%%

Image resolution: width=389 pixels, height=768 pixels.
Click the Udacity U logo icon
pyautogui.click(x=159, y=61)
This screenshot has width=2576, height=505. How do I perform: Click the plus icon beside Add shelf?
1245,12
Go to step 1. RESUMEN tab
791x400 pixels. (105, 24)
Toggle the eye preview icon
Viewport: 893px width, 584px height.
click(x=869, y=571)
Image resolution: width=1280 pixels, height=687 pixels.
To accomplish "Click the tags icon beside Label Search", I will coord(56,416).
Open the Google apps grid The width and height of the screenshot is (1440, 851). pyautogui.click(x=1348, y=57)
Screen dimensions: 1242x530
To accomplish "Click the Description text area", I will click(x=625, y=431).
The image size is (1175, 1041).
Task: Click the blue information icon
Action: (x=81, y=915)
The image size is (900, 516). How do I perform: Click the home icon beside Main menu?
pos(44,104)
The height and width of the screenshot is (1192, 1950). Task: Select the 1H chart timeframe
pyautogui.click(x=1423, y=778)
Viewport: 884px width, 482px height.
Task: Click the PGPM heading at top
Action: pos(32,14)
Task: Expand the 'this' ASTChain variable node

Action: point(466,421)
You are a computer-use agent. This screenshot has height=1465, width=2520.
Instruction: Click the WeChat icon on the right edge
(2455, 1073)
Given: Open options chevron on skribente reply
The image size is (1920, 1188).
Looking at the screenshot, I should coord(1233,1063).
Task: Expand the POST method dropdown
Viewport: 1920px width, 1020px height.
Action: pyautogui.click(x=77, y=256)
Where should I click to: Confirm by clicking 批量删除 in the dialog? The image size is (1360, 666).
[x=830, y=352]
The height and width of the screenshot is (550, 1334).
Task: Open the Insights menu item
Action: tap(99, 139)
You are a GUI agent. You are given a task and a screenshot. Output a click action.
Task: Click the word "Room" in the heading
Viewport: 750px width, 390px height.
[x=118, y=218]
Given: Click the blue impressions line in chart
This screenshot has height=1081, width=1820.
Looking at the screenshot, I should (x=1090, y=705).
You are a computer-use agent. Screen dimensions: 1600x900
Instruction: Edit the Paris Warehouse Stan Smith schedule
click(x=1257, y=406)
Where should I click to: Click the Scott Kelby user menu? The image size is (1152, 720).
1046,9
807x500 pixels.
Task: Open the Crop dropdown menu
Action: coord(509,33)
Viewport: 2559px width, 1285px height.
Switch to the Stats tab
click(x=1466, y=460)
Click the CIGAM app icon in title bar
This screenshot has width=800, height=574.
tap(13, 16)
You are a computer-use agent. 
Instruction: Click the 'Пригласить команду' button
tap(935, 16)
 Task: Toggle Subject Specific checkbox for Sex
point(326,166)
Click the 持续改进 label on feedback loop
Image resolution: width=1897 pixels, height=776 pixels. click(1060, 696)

%%

BRIEF |
Change every "Instruction" in these lines to "Goal" and leave everything else as it is.

EXERCISE SOLUTION |
Image resolution: width=389 pixels, height=768 pixels.
Click the Udacity U logo icon
pyautogui.click(x=159, y=61)
This screenshot has width=2576, height=505. How do I perform: Click the plus icon beside Add shelf?
1245,12
Go to step 1. RESUMEN tab
791x400 pixels. (105, 24)
Toggle the eye preview icon
Viewport: 893px width, 584px height.
click(x=869, y=571)
Image resolution: width=1280 pixels, height=687 pixels.
To accomplish "Click the tags icon beside Label Search", I will coord(56,416).
Open the Google apps grid The width and height of the screenshot is (1440, 851). pyautogui.click(x=1348, y=57)
Screen dimensions: 1242x530
To accomplish "Click the Description text area", I will click(x=625, y=431).
The image size is (1175, 1041).
Task: Click the blue information icon
Action: (x=81, y=915)
The image size is (900, 516). How do I perform: Click the home icon beside Main menu?
pos(44,104)
The height and width of the screenshot is (1192, 1950). Task: Select the 1H chart timeframe
pyautogui.click(x=1423, y=778)
Viewport: 884px width, 482px height.
Task: Click the PGPM heading at top
Action: pos(32,14)
Task: Expand the 'this' ASTChain variable node

Action: point(466,421)
You are a computer-use agent. This screenshot has height=1465, width=2520.
Goal: Click the WeChat icon on the right edge
(2455, 1073)
Given: Open options chevron on skribente reply
The image size is (1920, 1188).
Looking at the screenshot, I should coord(1233,1063).
Task: Expand the POST method dropdown
Viewport: 1920px width, 1020px height.
Action: pyautogui.click(x=77, y=256)
Where should I click to: Confirm by clicking 批量删除 in the dialog? The image size is (1360, 666).
[x=830, y=352]
The height and width of the screenshot is (550, 1334).
Task: Open the Insights menu item
Action: tap(99, 139)
You are a GUI agent. You are given a task and a screenshot. Output a click action.
Task: Click the word "Room" in the heading
Viewport: 750px width, 390px height.
[x=118, y=218]
Given: Click the blue impressions line in chart
This screenshot has height=1081, width=1820.
Looking at the screenshot, I should (x=1090, y=705).
You are a computer-use agent. Screen dimensions: 1600x900
Goal: Edit the Paris Warehouse Stan Smith schedule
click(x=1257, y=406)
Where should I click to: Click the Scott Kelby user menu? The image size is (1152, 720).
1046,9
807x500 pixels.
Task: Open the Crop dropdown menu
Action: coord(509,33)
Viewport: 2559px width, 1285px height.
Switch to the Stats tab
click(x=1466, y=460)
Click the CIGAM app icon in title bar
This screenshot has width=800, height=574.
tap(13, 16)
You are a computer-use agent. 
Goal: Click the 'Пригласить команду' button
tap(935, 16)
 Task: Toggle Subject Specific checkbox for Sex
point(326,166)
Click the 持续改进 label on feedback loop
Image resolution: width=1897 pixels, height=776 pixels. click(1060, 696)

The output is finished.